In Praise of “The Pearl” and “The Lottery”

I love used book sales at libraries and wherever, sometimes even at rummage sales.  At our local library once or twice a year there is a surplus book sale for 4 days; the books are a buck or two each for the first 3 days, but on Sunday you can get a whole shopping bag of books for a whopping total of two dollars.  I can usually fit about 20 books in there.  It’s usually easy pickings, since most people gravitate to crap and miss the good stuff.  I like to browse used book stores also, but don’t buy as much there, since I don’t consider 7 dollars to be a bargain price for a book, 2 or 3 yes, but not 7 (although I did get a book of Ellen Gilchrist stories there for a buck, and am glad I found her).

The library sale is where I got these 2 gems:  “The Pearl” by John Steinbeck, and “More Classics to Read Aloud to Your Children”, a collection of poems and stories.  One story in there, “The Lottery” by Shirley Jackson, was one that I remember reading in middle school.  It’s set in early America and involves an entire small town drawing slips of paper out of a box to see who gets sacrificed to the harvest gods.  I often think of things like that when people want to win the lottery, like the fact that they have a nice spouse and kids, or that their cancer was caught at stage 1, or some such good luck; I tell ’em they’ve already won the lottery.  Some people, like “Tessie” (apparently they were all named “Goody” or “Tessie” in those days, and of course Tessie was the one who showed up late and was the most nervous) in “The Lottery”, win what I call “the bad lottery”, where you get stoned to death or get stage 4 cancer.
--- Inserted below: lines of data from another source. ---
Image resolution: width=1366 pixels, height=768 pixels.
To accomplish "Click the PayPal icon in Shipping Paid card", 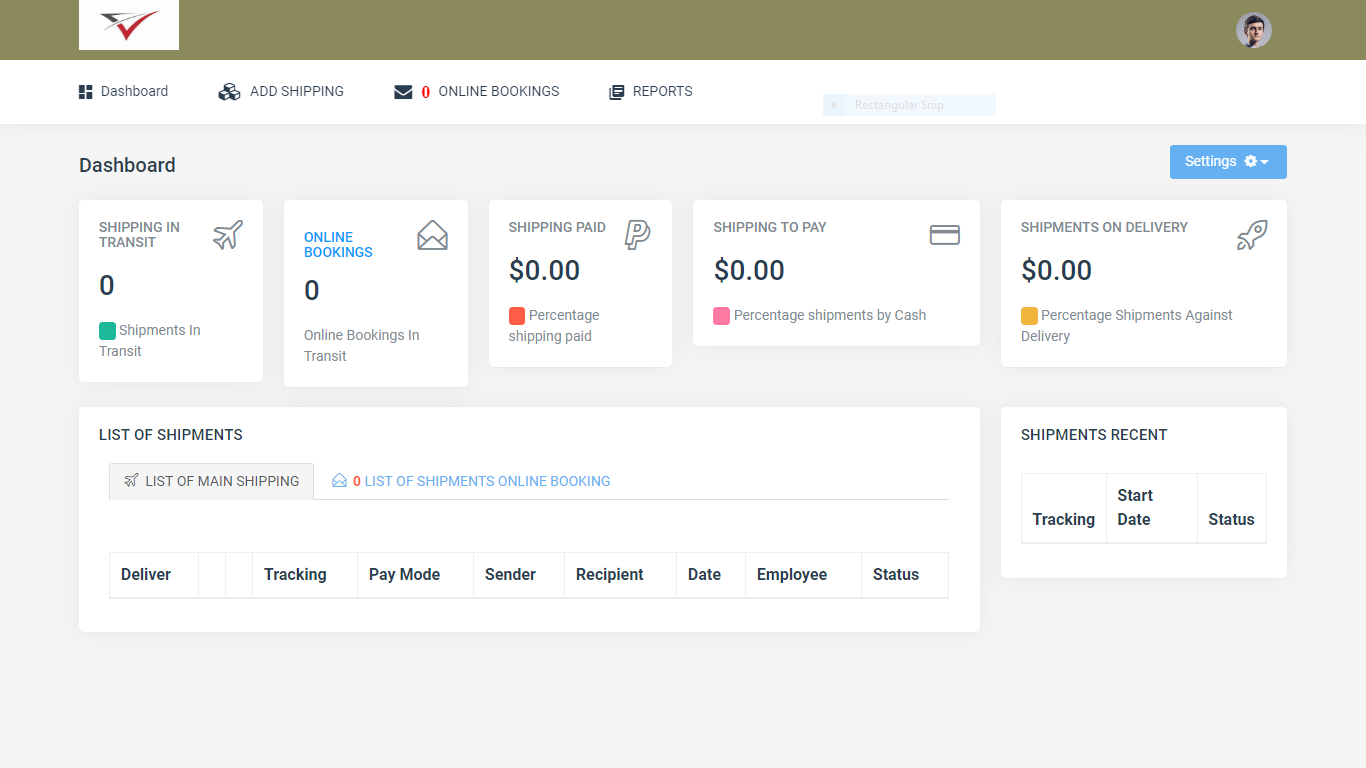I will point(637,235).
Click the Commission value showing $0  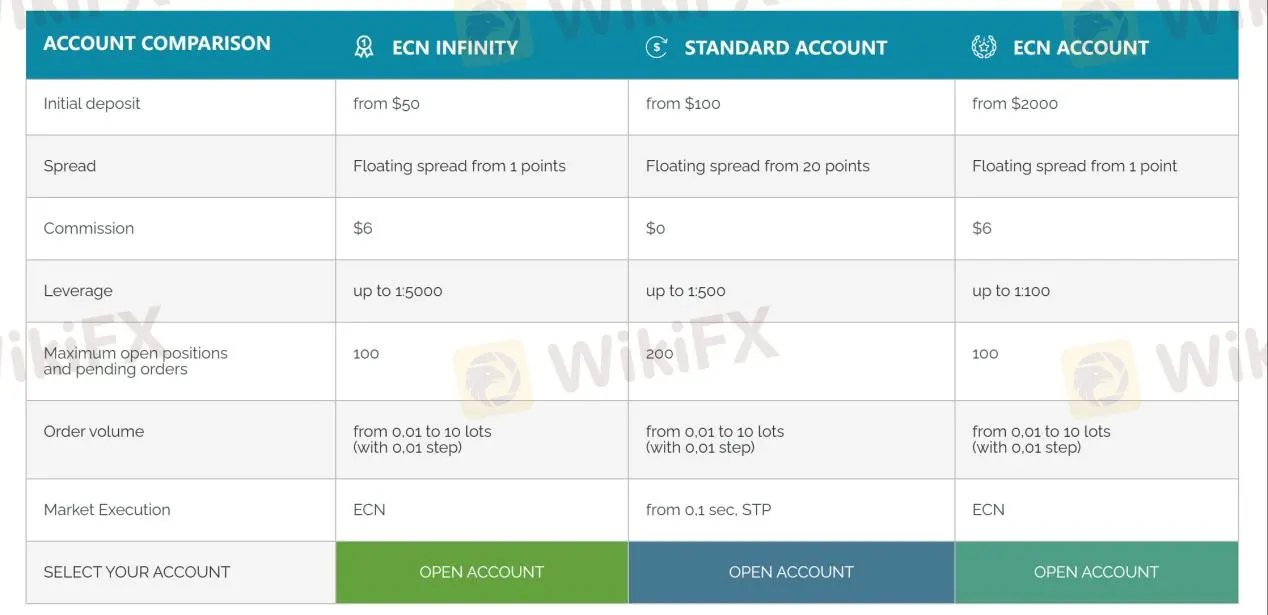[x=655, y=228]
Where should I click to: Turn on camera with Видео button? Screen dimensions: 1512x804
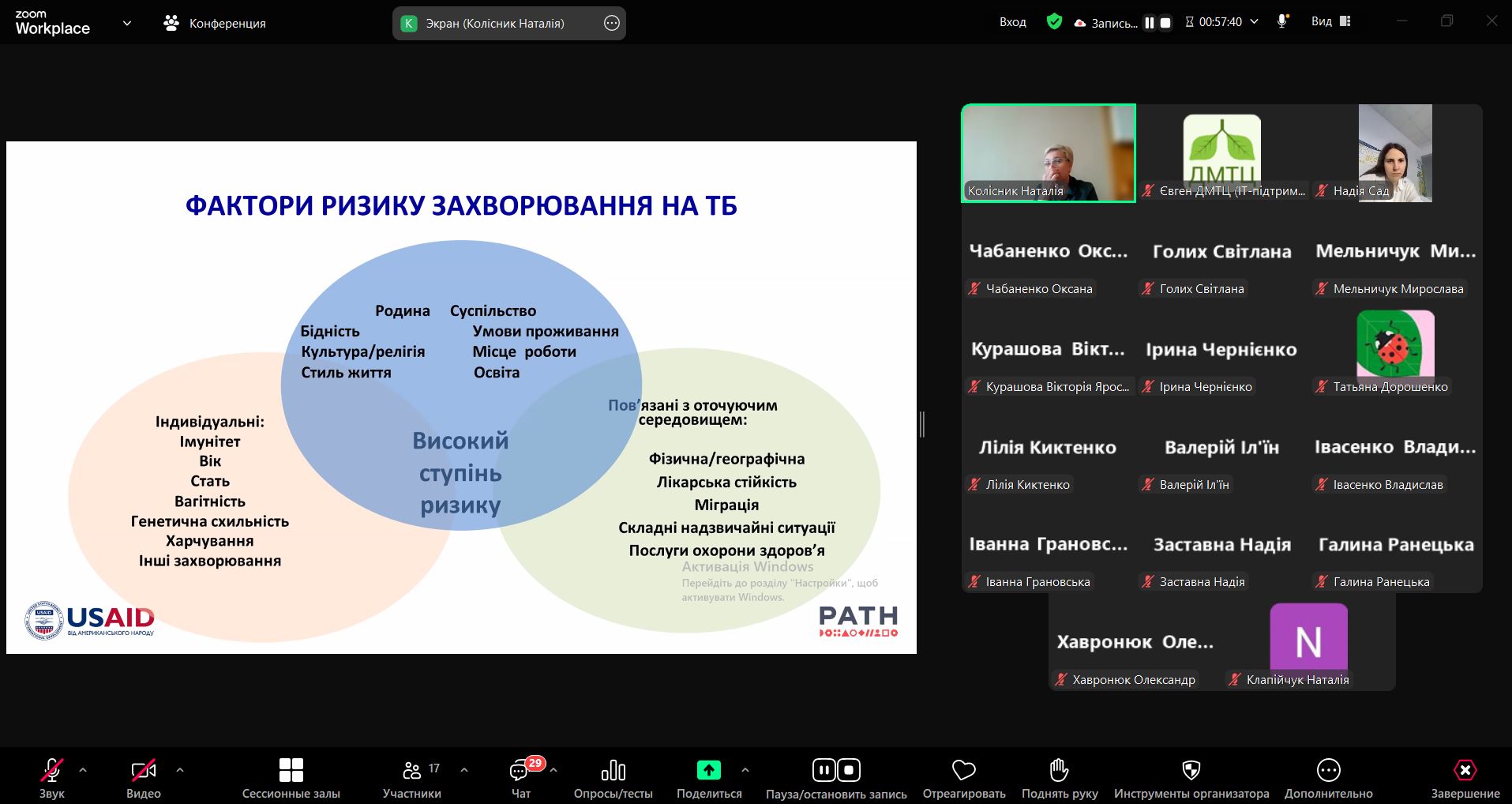(144, 778)
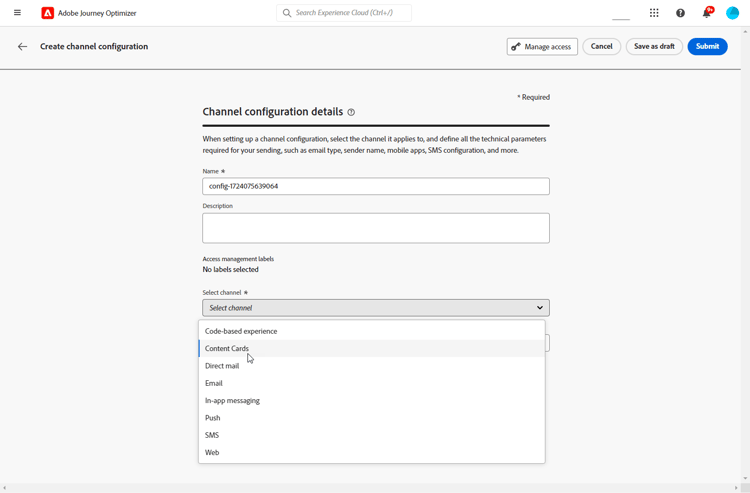The width and height of the screenshot is (750, 493).
Task: Click into the Description text area
Action: [375, 228]
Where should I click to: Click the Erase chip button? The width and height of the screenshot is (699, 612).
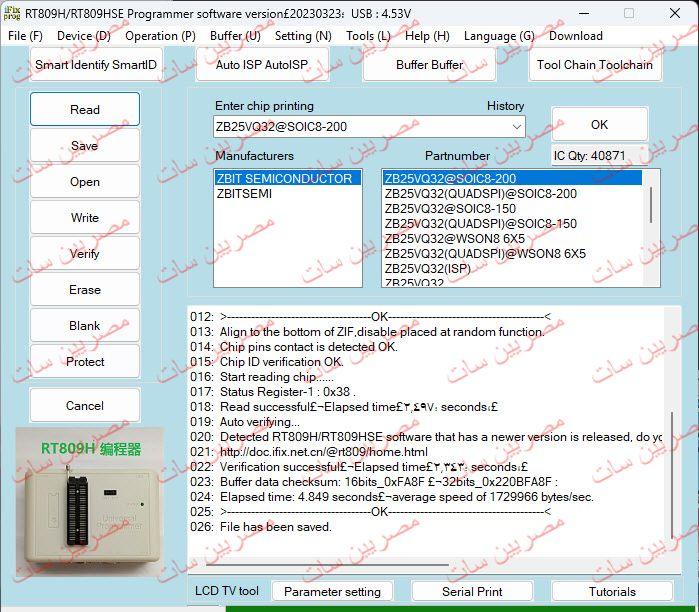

Steinbeck’s “The Pearl” is a slim little cautionary tale, apparently based on an old Mexican legend where a pearl diver finds a pearl big enough to retire on, but everything just goes to hell after that.  The pearl brings evil down on his family and disrupts what was a happy little existence.  Notable is the doctor, who has no redeeming qualities whatsoever; he preys upon the fears and ignorance of the people for his profit.  Things haven’t changed much there I guess, though of course we have many, many heroes in the medical field today.  One could think of “The Pearl” as a written version of the TV show “Lottery Changed my Life”, without the commercials, and without the recreational vehicles and the dirt bike paths in the backyard and the bronze statues that the winners never even thought of buying before they won.  The pearl diver mainly wanted to use his money to buy a good education for his son, but in the end, of course…., well, you’ll just have to read it yourself–might take you 2 hours at most.  Let’s just say it’s not a good ending.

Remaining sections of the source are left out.